Ainsi de « Suite française » d’Irène Némirovsky, inédit posthume d’une écrivain d’origine ukrainienne arrivée en France en 1919 et qui a connu le succès dans les années 30 avec « David Golder », « Le bal », « Les mouches d’automne » et « La proie ». Son livre, opportunément retrouvé et édité en 2004, a obtenu le prix Renaudot, a été traduit en 31 langues et a été vendu à 600000 exemplaires en France (chiffres de 2007).

Il n’en fallait pas plus pour que les intellectuels s’enthousiasment, comme Dominique Fernandez qui a signé un article dithyrambique dans le Nouvel Observateur du 13 septembre 2007, à l’occasion de la sortie d’une biographie. Jugez vous-même : « Un des plus grands écrivains français de l’entre-deux-guerres, dans une époque où ils ne manquaient pas, un moraliste à mettre au rang d’un Mauriac, d’un Morand, au-dessus d’un Montherlant (…), un auteur sûr de sa langue, varié dans ses sujets, réussissant aussi bien dans le roman de mœurs que dans la chronique historique ».

« Toute l’œuvre de Némirovsky est traversée d’une intense compassion pour la malédiction de ce peuple (juif) forcé de se montrer dur, orgueilleux, serré parfois jusqu’à l’avarice, par simple instinct de survie, pour échapper à l’anéantissement ».

Mais quel est le rôle, dans cet enthousiasme, de la fascination et de l’émotion liées au destin épouvantable de cette femme émigrée ? N’ayant jamais pu obtenir la nationalité française, Irène Némirovsky sera déportée et mourra à Auschwitz en 1942, comme son mari, mais ses deux filles auront la vie sauve. L’histoire s’achève comme dans les films : « Avant de partir, il confia à ses filles, dont l’aînée avait deux ans, une valise, en leur recommandant de ne jamais s’en séparer. La valise contenait le manuscrit de Suite française, texte d’une beauté fulgurante parce qu’exempt de toute caricature et empreint au contraire d’une pitié étonnée, presque tendre, pour un peuple (le nôtre) aussi profondément déshonoré, chronique écrite à chaud pendant les deux premières années de l’Occupation, et d’une valeur d’autant plus rare qu’aucun écrivain français, jamais, n’a eu ce courage de fouiller dans l’ignominie de la nation ». 

Et donc on lit ce livre encensé… et on découvre une aimable pérégrination à travers la France occupée. On n’y trouve rien que l’on ne connaisse déjà… Peut-être parce qu’il arrive bien tard ?

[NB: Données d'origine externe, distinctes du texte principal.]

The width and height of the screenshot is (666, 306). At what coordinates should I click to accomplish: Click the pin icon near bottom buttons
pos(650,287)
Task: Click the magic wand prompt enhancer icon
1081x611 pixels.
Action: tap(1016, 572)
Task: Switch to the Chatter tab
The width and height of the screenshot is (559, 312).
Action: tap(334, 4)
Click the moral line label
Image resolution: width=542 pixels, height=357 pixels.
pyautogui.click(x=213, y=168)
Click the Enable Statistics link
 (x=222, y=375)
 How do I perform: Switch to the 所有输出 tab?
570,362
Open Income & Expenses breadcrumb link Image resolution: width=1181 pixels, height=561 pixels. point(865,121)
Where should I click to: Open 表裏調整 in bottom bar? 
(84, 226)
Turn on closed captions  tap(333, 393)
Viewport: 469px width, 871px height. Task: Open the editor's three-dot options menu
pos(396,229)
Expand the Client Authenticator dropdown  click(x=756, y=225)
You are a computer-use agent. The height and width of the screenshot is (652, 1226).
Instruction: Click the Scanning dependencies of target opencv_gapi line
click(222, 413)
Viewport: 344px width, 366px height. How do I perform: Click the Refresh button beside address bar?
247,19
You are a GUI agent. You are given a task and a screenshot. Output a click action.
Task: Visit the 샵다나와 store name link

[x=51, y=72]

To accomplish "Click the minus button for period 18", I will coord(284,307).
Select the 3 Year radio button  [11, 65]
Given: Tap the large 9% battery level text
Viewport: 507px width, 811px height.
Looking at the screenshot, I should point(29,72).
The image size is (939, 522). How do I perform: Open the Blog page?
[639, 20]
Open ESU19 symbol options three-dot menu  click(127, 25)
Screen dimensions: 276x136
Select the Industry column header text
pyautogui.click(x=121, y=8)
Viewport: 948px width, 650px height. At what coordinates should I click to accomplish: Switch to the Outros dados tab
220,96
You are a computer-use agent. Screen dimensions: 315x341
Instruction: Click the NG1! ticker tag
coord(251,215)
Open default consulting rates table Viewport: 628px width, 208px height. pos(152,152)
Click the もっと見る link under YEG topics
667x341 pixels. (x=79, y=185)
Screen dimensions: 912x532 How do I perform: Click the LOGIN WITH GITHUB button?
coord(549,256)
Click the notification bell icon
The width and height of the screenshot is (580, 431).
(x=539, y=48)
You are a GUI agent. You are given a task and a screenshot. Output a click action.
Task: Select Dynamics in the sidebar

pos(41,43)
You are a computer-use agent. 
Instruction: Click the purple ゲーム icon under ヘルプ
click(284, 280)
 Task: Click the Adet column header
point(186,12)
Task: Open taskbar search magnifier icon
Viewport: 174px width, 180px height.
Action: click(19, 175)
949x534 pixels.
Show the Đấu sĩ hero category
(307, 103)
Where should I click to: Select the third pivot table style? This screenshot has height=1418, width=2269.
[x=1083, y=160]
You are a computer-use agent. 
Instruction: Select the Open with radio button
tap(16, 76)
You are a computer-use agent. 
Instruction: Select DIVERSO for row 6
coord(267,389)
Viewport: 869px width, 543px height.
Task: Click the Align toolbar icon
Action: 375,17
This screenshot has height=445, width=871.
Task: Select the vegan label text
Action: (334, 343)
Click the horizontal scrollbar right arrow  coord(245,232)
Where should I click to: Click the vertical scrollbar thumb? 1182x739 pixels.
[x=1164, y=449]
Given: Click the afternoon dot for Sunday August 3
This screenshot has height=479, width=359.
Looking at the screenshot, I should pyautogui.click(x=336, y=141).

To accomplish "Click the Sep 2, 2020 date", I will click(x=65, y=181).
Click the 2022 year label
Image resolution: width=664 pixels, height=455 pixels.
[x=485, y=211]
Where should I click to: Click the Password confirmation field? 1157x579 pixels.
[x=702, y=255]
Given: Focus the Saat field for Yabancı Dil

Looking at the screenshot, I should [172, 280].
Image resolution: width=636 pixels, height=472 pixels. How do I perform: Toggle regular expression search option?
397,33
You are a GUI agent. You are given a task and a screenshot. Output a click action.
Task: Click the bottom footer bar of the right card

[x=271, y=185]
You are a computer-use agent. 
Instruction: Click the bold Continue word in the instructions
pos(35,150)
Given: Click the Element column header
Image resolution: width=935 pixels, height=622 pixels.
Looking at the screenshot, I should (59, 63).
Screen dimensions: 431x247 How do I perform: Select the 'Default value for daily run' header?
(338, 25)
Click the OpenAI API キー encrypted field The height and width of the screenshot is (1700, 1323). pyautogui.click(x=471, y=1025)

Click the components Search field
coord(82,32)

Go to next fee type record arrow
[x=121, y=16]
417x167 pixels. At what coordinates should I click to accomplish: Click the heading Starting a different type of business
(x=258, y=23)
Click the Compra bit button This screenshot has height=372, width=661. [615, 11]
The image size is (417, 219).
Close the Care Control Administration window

Ainsi de « Laissez-moi » de Marcelle Sauvageot (1930), sursaut d’une jeune femme malade qui reçoit la lettre de rupture de son amant… Naturellement le thème du récit comme la vie de son auteur sont émouvant, de même que le destin du livre lui-même, œuvre unique écrite quelques mois avant la mort de son auteur à Davos, longtemps introuvable et réédité en 2004. Bien sûr que les hommages des plus grands, Paul Valéry, Paul Claudel, incitent à modérer ses critiques. Jérôme Garcin dans le Nouvel Observateur de mars 2004 rend compte du succès auprès du public (d’abord tiré à 7000 exemplaires, il s’en vend 67000 en deux semaines) et croit en deviner la cause : « Car non seulement il place l’amour à une hauteur dont notre époque paresseuse et complaisante a le regret mais il donne aussi à entendre le souffle brûlant des malades qui refusent d’abdiquer ». On en a même fait une pièce, avec Elsa Zylberstein. Mais de là à parler de chef d’œuvre… 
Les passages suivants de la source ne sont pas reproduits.